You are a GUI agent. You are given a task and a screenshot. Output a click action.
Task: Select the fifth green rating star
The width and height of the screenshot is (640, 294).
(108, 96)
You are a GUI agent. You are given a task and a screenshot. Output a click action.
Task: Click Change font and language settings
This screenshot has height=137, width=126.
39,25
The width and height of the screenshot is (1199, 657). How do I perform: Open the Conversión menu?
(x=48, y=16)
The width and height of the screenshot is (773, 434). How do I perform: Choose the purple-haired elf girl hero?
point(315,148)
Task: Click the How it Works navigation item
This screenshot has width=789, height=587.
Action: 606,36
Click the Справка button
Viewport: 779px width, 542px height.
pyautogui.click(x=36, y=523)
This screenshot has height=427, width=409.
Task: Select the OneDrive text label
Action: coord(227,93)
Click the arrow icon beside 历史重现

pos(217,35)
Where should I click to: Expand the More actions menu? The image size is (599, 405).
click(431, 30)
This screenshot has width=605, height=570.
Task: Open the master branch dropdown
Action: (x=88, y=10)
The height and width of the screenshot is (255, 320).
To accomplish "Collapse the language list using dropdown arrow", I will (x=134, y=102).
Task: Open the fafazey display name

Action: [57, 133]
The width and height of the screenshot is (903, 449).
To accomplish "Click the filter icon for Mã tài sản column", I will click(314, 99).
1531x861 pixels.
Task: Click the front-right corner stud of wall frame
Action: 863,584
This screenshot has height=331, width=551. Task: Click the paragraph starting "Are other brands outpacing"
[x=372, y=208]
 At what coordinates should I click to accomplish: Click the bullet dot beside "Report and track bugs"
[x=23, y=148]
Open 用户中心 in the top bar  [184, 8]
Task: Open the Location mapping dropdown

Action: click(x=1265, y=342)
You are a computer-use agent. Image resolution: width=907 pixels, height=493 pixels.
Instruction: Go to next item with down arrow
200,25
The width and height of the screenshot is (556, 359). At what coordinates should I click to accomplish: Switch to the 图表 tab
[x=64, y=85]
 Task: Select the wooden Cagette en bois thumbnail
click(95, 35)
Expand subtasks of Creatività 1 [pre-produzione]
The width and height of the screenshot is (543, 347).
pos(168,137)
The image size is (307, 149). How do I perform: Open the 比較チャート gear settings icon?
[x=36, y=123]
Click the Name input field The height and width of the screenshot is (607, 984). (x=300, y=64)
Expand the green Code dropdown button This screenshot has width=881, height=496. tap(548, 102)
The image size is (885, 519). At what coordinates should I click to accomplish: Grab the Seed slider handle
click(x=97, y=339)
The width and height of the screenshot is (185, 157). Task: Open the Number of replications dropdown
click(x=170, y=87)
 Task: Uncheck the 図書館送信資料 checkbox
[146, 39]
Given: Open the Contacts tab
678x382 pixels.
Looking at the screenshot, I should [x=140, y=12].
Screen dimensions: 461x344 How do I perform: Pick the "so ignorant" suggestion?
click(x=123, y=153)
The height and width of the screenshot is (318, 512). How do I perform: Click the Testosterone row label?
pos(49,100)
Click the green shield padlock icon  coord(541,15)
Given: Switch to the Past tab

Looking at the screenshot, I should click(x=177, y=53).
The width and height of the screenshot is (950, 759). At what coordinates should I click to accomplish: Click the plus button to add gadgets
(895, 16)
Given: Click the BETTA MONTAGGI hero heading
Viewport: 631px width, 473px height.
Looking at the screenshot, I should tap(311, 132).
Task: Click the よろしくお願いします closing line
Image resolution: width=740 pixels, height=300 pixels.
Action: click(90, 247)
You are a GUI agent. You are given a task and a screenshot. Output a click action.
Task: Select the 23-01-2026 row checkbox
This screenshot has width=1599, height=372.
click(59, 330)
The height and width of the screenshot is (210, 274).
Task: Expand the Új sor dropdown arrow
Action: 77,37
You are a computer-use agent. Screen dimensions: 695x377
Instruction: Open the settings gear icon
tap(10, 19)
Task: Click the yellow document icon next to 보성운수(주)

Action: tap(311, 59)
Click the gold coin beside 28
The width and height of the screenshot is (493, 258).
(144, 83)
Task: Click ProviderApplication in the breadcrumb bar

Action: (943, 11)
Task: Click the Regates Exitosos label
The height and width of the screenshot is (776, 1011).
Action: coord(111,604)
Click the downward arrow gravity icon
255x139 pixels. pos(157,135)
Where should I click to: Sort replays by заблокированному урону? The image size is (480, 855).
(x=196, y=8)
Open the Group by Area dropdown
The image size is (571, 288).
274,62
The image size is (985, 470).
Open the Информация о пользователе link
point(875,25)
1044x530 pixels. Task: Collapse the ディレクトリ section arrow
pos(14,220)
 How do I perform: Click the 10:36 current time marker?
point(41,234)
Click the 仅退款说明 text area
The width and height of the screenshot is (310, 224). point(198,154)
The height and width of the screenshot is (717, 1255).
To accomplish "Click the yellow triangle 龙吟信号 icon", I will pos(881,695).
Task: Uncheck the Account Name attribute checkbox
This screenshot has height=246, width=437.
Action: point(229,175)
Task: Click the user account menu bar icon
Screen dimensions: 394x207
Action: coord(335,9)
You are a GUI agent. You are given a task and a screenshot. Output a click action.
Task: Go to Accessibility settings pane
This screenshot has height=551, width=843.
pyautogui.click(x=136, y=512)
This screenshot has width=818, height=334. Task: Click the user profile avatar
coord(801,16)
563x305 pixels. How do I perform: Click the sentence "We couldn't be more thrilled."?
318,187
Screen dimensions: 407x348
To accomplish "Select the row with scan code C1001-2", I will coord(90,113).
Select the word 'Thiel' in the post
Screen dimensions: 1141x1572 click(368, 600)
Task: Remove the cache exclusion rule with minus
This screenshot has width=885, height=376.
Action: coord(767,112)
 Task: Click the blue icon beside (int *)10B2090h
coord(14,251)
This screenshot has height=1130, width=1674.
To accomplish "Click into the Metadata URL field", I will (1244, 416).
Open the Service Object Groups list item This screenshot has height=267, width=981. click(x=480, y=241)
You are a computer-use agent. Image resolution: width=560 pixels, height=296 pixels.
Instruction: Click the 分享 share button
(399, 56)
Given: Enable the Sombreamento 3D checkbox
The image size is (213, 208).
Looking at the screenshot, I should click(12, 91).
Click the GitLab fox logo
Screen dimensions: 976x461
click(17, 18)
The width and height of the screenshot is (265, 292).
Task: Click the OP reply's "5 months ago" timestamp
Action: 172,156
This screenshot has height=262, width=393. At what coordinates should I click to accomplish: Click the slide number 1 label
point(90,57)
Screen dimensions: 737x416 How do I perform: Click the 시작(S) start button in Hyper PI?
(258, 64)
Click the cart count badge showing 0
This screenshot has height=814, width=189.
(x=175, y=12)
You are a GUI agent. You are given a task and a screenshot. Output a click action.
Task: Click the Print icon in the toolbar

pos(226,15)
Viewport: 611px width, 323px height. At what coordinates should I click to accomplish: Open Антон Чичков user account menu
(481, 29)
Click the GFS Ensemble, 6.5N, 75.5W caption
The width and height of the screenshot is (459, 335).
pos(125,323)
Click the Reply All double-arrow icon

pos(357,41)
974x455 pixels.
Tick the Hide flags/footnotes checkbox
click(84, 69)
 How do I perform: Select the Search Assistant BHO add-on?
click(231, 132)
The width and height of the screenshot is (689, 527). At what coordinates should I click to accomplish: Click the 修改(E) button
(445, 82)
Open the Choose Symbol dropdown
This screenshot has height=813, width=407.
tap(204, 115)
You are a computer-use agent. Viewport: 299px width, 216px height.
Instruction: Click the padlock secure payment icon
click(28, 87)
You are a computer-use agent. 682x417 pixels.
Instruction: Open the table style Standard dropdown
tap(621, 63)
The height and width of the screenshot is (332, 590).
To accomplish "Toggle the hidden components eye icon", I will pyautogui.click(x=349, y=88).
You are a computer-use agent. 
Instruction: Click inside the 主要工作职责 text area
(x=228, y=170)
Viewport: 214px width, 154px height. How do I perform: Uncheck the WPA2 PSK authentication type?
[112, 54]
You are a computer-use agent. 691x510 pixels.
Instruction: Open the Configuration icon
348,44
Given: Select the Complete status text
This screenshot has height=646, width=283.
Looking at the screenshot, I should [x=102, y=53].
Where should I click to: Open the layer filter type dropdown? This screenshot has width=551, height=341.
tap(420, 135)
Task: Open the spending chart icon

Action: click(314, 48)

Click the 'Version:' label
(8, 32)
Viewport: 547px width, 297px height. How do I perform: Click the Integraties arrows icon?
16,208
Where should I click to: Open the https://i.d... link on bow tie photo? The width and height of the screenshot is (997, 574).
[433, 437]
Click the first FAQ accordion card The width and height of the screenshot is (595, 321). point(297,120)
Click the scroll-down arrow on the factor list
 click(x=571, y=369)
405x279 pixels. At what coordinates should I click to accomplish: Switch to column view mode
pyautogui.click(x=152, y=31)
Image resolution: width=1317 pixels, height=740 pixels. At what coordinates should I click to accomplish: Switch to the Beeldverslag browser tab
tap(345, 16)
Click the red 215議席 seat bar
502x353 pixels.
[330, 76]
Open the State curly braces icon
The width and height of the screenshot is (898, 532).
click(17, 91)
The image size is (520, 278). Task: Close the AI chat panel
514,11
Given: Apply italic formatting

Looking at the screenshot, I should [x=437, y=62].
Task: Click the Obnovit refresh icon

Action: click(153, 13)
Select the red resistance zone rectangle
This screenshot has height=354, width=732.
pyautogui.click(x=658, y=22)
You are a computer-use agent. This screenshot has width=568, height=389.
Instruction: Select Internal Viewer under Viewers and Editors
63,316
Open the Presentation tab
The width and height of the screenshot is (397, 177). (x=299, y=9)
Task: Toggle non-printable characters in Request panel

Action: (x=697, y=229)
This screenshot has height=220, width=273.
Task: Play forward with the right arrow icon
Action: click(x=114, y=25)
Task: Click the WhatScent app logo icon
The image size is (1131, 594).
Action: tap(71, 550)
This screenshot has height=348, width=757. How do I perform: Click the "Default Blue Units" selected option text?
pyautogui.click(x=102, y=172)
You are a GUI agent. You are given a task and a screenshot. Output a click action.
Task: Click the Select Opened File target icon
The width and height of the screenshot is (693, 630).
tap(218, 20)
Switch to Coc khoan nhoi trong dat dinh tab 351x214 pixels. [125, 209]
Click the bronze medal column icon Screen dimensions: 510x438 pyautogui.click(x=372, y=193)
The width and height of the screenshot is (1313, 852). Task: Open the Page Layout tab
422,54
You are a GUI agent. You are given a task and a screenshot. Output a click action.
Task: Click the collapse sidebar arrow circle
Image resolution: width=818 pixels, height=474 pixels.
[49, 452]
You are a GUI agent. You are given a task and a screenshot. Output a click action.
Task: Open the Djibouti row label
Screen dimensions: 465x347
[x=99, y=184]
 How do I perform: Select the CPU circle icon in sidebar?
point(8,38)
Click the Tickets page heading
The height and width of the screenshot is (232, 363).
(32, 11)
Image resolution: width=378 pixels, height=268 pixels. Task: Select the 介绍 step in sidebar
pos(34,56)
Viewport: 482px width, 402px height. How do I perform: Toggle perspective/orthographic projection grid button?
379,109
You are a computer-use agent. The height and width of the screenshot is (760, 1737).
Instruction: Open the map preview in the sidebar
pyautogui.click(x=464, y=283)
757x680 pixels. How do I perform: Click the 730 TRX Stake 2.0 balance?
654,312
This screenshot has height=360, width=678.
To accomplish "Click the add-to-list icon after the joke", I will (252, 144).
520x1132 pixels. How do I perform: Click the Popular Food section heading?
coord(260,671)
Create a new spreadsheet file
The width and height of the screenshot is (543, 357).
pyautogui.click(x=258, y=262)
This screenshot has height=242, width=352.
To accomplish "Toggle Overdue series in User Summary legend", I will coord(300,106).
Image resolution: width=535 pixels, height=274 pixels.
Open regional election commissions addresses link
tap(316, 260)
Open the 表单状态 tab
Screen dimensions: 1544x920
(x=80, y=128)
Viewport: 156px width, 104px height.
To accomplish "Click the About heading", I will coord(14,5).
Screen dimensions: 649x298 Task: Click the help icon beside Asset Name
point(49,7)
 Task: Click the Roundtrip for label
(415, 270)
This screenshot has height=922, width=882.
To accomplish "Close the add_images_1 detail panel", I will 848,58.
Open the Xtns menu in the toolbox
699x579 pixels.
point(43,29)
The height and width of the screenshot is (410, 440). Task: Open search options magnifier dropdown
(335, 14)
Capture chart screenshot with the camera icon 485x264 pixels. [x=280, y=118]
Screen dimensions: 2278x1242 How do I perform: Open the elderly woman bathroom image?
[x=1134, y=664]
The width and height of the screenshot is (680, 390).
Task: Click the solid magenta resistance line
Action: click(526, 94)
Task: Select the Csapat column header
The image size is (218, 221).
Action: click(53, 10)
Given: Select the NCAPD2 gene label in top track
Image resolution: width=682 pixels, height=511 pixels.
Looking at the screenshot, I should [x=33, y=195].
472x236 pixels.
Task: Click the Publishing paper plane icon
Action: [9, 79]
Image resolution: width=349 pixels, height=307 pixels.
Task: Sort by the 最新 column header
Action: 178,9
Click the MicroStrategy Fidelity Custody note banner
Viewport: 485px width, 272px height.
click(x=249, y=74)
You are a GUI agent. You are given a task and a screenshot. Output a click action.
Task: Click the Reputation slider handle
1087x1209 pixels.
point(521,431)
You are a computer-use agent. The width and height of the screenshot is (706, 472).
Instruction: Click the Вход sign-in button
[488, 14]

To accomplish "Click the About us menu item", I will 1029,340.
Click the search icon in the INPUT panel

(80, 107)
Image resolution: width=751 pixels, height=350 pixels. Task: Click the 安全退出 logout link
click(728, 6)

——

THE PROBLEM
Of the entries above, transcribe exactly those lines that fall between the line containing "Image resolution: width=740" and the line containing "Task: Select the 23-01-2026 row checkbox", together with those two lines.

RESPONSE BOX
Image resolution: width=740 pixels, height=300 pixels.
Action: click(90, 247)
You are a GUI agent. You are given a task and a screenshot. Output a click action.
Task: Select the 23-01-2026 row checkbox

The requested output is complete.